■ Exercise passage
**********

Thomsonite series of the zeolite group

Thomsonite is the name of a series of tectosilicate minerals of the zeolite group. Prior to 1997, thomsonite was recognized as a mineral species, but a reclassification in 1997 by the International Mineralogical Association changed it to a series name, with the mineral species being named thomsonite-Ca and thomsonite-Sr. Thomsonite-Ca, by far the more common of the two, is a hydrous sodium, calcium and aluminium silicate, NaCa_{2}Al_{5}Si_{5}O_{20}·6H_{2}O. Strontium can substitute for the calcium and the appropriate species name depends on the dominant element. The species are visually indistinguishable and the series name thomsonite is used whenever testing has not been performed. Globally, thomsonite is one of the rarer zeolites.

**********

■ Supplied records
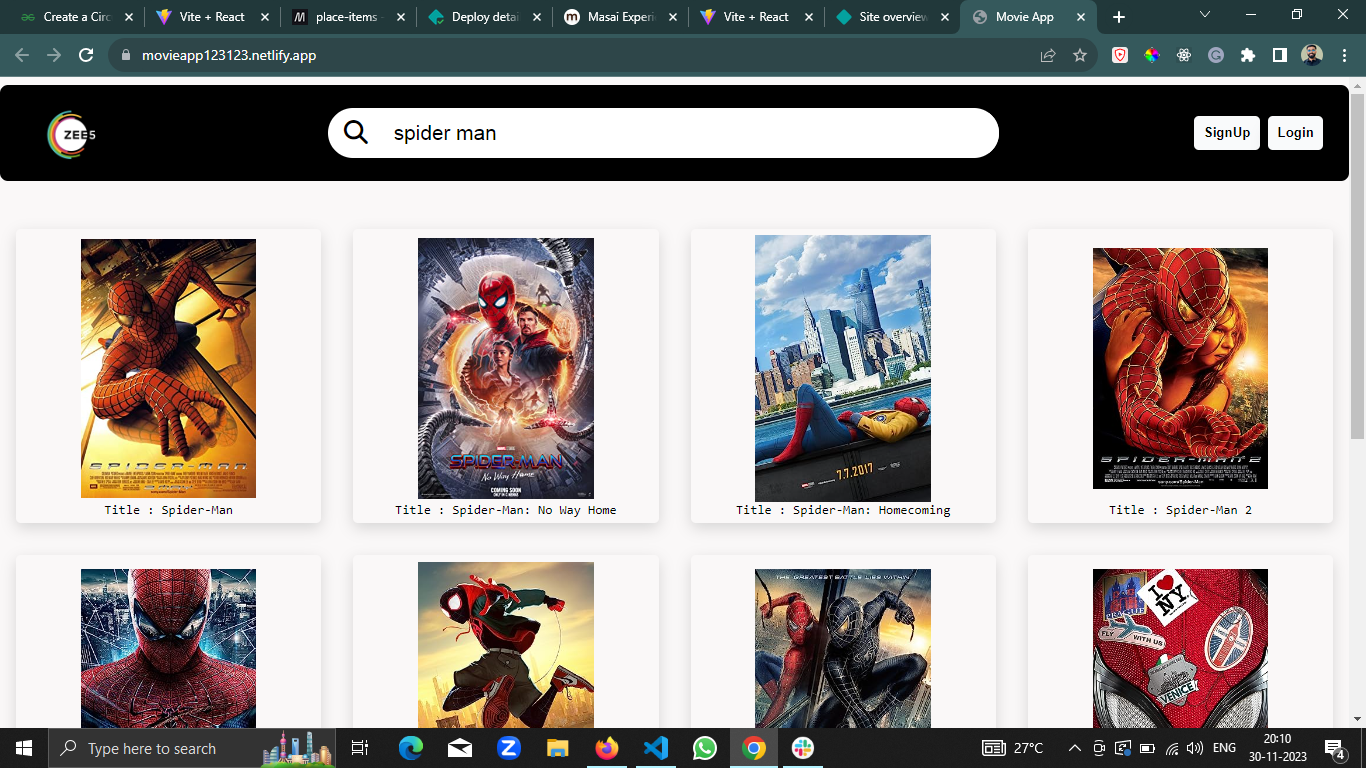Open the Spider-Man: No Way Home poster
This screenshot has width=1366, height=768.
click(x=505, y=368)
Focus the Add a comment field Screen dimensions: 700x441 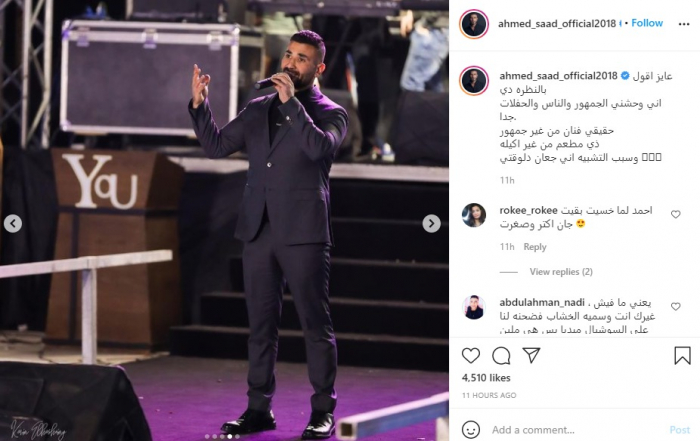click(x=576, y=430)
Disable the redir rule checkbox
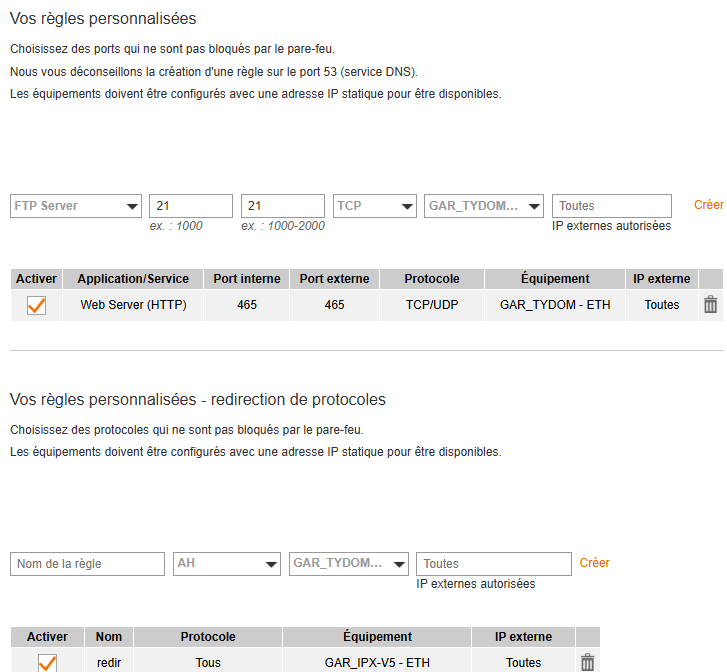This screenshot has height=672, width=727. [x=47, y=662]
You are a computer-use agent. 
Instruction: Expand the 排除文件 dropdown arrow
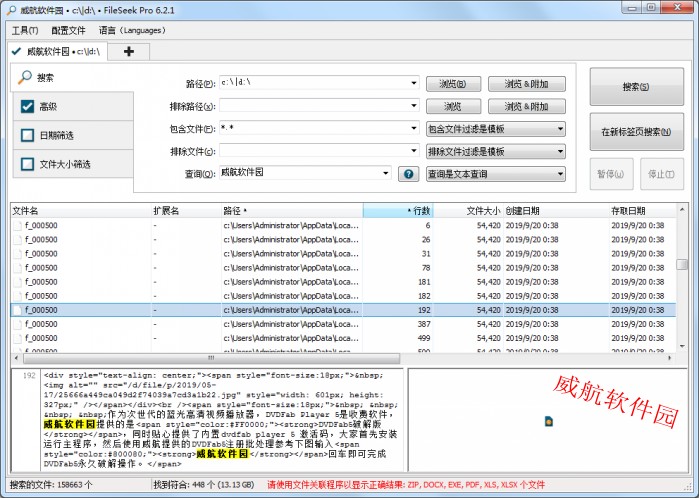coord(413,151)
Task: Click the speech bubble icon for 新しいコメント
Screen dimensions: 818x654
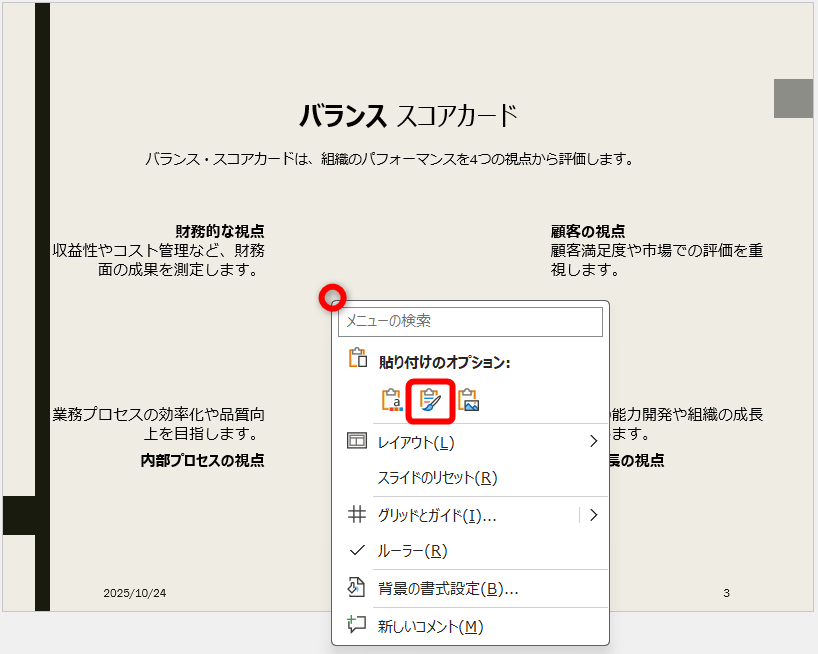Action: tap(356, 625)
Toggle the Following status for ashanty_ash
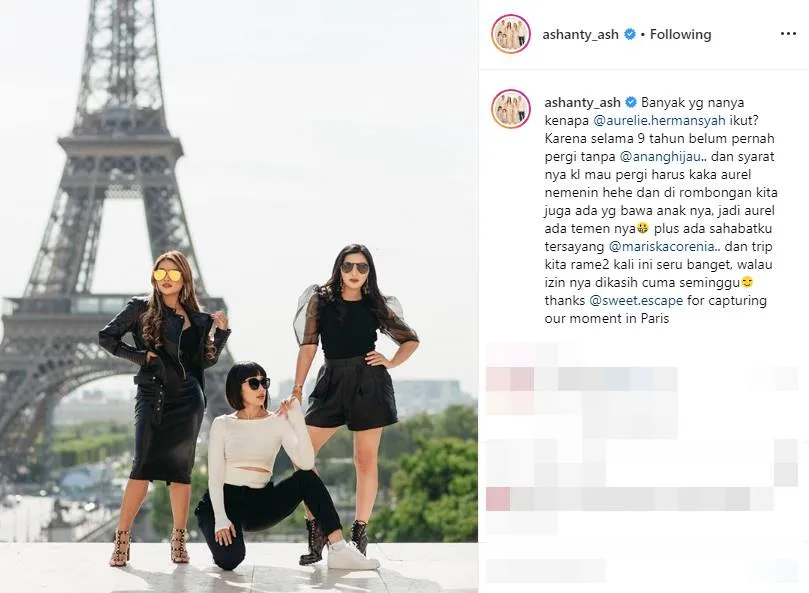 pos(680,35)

**********

■ Work required
In the thomsonite passage above, turn the paragraph beginning "Thomsonite is the name of a series" into a short bulleted list that keeps its main facts.

■ Solution to this problem
- Thomsonite is a series of tectosilicate minerals in the zeolite group.
- Before 1997 it was recognized as a mineral species. In 1997 the International Mineralogical Association reclassified it as a series name, with two species: thomsonite-Ca and thomsonite-Sr.
- Thomsonite-Ca is by far the more common of the two. It is a hydrous sodium, calcium and aluminum silicate.
- Strontium can take the place of calcium, and the species name depends on which element is dominant.
- The two species look the same, so the series name thomsonite is used when no testing has been done.
- Thomsonite is one of the rarer zeolites worldwide.